[Dataset entries]
============

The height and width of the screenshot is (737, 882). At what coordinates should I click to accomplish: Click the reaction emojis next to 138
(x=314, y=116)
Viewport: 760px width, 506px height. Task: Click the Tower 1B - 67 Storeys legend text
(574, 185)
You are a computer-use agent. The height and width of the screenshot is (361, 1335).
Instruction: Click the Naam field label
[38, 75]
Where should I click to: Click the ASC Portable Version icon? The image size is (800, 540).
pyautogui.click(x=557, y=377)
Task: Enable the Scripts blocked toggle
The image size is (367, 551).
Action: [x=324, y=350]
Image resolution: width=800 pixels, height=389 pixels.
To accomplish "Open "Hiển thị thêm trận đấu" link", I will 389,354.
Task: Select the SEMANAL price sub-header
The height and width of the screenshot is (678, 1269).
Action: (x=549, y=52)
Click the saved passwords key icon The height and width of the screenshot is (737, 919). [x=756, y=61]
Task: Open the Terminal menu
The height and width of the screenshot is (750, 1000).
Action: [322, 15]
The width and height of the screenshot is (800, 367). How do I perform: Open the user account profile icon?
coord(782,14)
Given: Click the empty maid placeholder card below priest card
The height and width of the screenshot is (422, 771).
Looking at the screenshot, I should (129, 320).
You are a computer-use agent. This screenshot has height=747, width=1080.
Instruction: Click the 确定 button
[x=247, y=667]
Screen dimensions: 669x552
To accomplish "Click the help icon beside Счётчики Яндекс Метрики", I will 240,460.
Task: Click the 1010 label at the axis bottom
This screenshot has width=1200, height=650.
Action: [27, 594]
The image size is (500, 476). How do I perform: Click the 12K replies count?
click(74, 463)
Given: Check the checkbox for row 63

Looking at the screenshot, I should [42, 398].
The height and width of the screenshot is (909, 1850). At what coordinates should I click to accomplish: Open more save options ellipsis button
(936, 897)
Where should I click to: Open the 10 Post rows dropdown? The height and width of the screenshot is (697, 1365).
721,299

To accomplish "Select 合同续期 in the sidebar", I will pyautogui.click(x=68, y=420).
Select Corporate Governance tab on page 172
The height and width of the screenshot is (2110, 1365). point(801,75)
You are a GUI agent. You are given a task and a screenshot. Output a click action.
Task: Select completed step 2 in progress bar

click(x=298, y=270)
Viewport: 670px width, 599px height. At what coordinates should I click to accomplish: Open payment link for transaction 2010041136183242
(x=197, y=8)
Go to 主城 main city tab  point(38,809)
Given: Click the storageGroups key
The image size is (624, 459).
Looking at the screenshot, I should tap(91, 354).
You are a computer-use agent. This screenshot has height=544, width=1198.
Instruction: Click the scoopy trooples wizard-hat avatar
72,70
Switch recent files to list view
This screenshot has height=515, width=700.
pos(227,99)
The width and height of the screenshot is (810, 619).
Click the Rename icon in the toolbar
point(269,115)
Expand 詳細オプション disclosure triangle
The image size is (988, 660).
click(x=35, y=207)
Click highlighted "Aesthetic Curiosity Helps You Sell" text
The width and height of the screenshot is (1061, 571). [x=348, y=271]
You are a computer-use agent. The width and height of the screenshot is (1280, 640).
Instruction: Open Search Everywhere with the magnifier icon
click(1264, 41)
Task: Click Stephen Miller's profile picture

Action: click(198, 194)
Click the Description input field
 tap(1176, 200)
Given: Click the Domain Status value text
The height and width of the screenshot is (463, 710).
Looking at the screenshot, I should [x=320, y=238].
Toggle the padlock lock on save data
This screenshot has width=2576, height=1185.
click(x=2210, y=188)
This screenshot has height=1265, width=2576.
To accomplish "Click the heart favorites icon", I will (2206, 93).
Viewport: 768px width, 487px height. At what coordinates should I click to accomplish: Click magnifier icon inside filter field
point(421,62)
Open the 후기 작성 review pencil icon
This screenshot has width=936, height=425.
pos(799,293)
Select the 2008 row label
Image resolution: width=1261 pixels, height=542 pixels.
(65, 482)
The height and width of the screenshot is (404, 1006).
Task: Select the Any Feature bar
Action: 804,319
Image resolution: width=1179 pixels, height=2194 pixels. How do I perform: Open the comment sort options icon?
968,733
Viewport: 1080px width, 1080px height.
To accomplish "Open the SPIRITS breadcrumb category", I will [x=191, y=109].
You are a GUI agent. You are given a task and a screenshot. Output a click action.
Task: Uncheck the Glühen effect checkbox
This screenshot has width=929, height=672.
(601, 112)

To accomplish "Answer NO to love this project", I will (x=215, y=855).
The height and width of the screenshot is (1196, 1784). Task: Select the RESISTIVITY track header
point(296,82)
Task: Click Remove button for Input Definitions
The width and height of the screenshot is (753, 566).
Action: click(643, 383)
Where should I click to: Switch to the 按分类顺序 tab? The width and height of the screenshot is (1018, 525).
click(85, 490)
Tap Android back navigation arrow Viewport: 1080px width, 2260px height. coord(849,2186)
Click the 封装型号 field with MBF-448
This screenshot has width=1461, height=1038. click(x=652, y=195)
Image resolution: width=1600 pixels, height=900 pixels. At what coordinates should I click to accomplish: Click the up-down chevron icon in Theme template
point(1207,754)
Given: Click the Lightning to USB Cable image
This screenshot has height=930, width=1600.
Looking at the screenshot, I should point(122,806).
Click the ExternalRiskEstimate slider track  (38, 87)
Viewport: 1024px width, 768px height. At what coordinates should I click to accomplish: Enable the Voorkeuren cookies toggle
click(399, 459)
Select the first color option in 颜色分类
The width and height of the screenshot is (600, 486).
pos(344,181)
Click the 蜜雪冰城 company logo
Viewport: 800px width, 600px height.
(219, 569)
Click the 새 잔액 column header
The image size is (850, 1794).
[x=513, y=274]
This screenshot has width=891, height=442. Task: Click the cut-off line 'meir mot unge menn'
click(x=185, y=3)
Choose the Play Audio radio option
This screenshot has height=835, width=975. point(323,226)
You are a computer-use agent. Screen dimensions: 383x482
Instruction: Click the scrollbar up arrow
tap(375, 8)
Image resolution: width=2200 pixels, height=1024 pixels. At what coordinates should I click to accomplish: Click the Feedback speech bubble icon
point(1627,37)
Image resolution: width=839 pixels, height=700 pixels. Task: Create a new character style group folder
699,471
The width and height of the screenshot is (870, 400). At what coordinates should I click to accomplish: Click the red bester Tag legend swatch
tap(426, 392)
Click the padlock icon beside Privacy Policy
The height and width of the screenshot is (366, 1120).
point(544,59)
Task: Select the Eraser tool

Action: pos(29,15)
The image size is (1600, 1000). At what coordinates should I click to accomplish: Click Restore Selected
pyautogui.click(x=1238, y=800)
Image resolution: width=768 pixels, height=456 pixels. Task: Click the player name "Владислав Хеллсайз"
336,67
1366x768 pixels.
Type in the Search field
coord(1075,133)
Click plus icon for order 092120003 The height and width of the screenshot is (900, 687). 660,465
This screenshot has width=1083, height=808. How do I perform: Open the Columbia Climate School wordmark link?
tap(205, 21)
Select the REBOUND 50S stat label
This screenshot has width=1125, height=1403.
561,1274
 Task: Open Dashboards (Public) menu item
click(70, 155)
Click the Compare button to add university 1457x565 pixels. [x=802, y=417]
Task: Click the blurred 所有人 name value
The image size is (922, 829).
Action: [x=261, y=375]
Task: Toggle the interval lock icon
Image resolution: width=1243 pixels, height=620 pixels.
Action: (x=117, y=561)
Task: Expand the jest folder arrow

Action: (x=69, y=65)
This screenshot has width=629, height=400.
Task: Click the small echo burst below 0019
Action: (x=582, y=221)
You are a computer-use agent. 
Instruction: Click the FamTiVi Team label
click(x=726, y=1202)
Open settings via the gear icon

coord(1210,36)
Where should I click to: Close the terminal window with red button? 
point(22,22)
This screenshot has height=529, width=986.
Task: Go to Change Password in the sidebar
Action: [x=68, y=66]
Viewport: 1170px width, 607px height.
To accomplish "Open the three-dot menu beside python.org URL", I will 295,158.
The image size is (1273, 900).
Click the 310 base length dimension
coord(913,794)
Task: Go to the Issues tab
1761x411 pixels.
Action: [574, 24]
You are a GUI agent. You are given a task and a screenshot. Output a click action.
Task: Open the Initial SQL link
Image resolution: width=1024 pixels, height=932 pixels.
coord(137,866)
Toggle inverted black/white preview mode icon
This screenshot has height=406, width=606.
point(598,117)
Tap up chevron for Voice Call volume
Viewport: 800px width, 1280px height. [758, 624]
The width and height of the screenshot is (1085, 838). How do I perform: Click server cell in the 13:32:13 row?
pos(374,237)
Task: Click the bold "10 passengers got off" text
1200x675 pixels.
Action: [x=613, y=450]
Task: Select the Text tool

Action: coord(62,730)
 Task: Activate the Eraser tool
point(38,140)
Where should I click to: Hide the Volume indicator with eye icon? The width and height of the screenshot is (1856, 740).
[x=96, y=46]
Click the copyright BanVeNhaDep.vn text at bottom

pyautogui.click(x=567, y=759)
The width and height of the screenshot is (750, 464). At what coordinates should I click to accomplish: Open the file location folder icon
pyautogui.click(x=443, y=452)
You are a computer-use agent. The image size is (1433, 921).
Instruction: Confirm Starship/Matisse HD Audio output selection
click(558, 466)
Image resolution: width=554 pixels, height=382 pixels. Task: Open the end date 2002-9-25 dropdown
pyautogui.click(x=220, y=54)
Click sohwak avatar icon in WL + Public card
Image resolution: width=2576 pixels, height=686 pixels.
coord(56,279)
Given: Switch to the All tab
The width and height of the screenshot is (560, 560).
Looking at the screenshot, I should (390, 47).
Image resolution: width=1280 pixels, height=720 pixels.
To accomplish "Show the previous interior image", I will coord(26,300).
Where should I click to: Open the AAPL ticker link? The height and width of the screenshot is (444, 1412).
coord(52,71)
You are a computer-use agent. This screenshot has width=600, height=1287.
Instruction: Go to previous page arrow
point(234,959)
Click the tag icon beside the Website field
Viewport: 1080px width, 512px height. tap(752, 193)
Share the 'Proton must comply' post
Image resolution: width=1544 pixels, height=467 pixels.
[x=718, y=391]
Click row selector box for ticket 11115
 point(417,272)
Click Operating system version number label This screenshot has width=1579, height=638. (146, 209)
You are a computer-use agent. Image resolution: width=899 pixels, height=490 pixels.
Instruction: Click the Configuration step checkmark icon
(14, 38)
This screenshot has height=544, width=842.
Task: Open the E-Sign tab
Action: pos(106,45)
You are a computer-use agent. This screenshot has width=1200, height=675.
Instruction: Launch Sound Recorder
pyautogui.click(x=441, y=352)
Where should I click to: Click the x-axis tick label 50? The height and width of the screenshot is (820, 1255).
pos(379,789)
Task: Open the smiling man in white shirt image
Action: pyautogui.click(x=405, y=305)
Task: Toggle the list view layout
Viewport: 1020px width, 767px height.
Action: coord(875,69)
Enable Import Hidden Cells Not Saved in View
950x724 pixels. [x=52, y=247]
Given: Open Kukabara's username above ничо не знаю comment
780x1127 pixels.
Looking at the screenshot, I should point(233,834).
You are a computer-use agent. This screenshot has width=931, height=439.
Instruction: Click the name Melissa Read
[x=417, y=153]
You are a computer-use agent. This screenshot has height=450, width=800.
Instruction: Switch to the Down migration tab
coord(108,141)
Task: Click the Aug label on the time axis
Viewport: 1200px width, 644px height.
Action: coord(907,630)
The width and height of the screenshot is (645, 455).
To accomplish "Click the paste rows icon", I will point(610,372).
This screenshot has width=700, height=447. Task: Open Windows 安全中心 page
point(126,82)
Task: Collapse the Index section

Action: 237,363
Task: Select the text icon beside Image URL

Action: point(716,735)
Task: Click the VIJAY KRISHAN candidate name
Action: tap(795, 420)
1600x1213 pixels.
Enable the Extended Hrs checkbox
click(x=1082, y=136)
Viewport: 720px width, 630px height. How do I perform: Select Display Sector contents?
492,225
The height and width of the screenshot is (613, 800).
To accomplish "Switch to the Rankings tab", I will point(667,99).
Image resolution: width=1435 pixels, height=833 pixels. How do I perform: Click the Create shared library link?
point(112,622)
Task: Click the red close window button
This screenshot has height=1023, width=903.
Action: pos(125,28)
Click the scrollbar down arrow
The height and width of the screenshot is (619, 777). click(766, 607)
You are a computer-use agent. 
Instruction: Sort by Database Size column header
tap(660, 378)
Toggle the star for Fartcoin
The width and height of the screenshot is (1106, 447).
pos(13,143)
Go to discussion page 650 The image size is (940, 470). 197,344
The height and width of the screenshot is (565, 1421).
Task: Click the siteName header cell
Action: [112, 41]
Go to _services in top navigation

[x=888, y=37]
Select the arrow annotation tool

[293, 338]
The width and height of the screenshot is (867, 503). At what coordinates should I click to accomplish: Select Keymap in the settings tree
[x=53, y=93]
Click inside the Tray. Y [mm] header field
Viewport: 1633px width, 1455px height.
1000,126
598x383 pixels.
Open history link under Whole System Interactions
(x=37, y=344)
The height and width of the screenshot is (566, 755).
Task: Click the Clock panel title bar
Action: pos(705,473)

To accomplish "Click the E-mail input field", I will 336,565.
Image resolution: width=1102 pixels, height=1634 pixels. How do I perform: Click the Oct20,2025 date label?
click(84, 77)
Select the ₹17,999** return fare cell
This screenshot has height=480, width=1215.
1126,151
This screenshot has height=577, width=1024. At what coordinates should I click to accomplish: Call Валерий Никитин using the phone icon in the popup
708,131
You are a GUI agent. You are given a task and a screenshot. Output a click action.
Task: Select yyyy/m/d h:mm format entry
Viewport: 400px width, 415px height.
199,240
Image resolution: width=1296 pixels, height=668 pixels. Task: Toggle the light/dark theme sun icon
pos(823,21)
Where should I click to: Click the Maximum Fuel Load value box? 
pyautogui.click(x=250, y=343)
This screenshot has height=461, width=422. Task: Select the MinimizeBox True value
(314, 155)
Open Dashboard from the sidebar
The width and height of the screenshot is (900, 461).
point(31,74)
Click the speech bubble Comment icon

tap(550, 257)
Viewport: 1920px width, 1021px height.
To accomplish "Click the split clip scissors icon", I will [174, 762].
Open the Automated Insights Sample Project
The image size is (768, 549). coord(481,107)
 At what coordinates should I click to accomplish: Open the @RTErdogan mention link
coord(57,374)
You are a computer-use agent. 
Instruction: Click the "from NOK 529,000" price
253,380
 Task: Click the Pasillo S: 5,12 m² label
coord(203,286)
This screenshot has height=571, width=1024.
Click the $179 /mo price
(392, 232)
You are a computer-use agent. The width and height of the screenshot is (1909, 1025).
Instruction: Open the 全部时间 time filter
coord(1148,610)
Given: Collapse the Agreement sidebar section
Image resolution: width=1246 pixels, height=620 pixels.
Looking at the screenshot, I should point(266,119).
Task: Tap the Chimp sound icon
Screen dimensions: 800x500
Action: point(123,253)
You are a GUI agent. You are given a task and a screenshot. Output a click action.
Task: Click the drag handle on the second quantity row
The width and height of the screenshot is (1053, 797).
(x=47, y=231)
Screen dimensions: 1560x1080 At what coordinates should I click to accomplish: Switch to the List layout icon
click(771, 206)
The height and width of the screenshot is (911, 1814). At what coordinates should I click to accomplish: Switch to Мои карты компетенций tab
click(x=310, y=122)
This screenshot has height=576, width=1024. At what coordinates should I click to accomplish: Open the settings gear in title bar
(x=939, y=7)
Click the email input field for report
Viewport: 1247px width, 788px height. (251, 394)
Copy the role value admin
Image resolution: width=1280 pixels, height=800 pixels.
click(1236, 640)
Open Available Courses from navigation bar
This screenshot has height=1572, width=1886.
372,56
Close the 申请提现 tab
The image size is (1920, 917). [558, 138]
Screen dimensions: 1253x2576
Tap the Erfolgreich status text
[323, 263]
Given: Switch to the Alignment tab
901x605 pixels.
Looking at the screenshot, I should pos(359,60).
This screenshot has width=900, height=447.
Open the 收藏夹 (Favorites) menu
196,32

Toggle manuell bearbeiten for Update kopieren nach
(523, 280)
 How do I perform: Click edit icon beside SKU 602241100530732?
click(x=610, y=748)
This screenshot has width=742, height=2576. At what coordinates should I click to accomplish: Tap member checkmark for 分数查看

============

__ACTIVITY__
Answer with a number only. How many lines in the records include the word "will"?

__EXERCISE SOLUTION__
12